[RECORD LIST start]

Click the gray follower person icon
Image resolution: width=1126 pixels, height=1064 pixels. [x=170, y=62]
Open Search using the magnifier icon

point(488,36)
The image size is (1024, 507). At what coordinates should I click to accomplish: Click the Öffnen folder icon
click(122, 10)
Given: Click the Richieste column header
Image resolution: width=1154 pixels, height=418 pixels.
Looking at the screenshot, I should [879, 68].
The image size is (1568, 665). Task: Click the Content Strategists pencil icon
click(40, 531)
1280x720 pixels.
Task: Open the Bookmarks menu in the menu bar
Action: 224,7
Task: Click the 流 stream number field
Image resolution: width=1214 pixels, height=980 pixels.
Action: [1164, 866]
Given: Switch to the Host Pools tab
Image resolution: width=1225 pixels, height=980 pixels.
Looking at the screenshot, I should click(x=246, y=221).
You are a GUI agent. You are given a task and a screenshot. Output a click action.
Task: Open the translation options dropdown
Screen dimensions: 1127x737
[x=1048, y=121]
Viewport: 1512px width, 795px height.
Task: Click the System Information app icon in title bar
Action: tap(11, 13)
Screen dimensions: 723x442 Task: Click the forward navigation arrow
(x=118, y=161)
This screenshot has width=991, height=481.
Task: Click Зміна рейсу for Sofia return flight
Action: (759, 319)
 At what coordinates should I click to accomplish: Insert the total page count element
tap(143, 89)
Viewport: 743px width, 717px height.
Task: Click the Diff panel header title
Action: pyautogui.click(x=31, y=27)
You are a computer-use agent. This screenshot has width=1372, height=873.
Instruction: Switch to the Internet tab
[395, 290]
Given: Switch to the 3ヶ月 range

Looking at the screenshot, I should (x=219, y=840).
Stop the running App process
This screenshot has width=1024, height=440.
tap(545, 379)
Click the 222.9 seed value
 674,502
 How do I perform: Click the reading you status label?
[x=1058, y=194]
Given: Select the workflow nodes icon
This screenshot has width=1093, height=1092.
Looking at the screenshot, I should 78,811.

[RECORD LIST end]

Copy the material above line for line, without changing anything in it.

Click the gray follower person icon
Image resolution: width=1126 pixels, height=1064 pixels. [x=170, y=62]
Open Search using the magnifier icon

point(488,36)
The image size is (1024, 507). At what coordinates should I click to accomplish: Click the Öffnen folder icon
click(122, 10)
Given: Click the Richieste column header
Image resolution: width=1154 pixels, height=418 pixels.
Looking at the screenshot, I should [879, 68].
The image size is (1568, 665). Task: Click the Content Strategists pencil icon
click(40, 531)
1280x720 pixels.
Task: Open the Bookmarks menu in the menu bar
Action: 224,7
Task: Click the 流 stream number field
Image resolution: width=1214 pixels, height=980 pixels.
Action: [1164, 866]
Given: Switch to the Host Pools tab
Image resolution: width=1225 pixels, height=980 pixels.
Looking at the screenshot, I should click(x=246, y=221).
You are a GUI agent. You are given a task and a screenshot. Output a click action.
Task: Open the translation options dropdown
Screen dimensions: 1127x737
[x=1048, y=121]
Viewport: 1512px width, 795px height.
Task: Click the System Information app icon in title bar
Action: tap(11, 13)
Screen dimensions: 723x442 Task: Click the forward navigation arrow
(x=118, y=161)
This screenshot has width=991, height=481.
Task: Click Зміна рейсу for Sofia return flight
Action: (759, 319)
 At what coordinates should I click to accomplish: Insert the total page count element
tap(143, 89)
Viewport: 743px width, 717px height.
Task: Click the Diff panel header title
Action: pyautogui.click(x=31, y=27)
You are a computer-use agent. This screenshot has width=1372, height=873.
Instruction: Switch to the Internet tab
[395, 290]
Given: Switch to the 3ヶ月 range

Looking at the screenshot, I should (x=219, y=840).
Stop the running App process
This screenshot has width=1024, height=440.
tap(545, 379)
Click the 222.9 seed value
 674,502
 How do I perform: Click the reading you status label?
[x=1058, y=194]
Given: Select the workflow nodes icon
This screenshot has width=1093, height=1092.
Looking at the screenshot, I should 78,811.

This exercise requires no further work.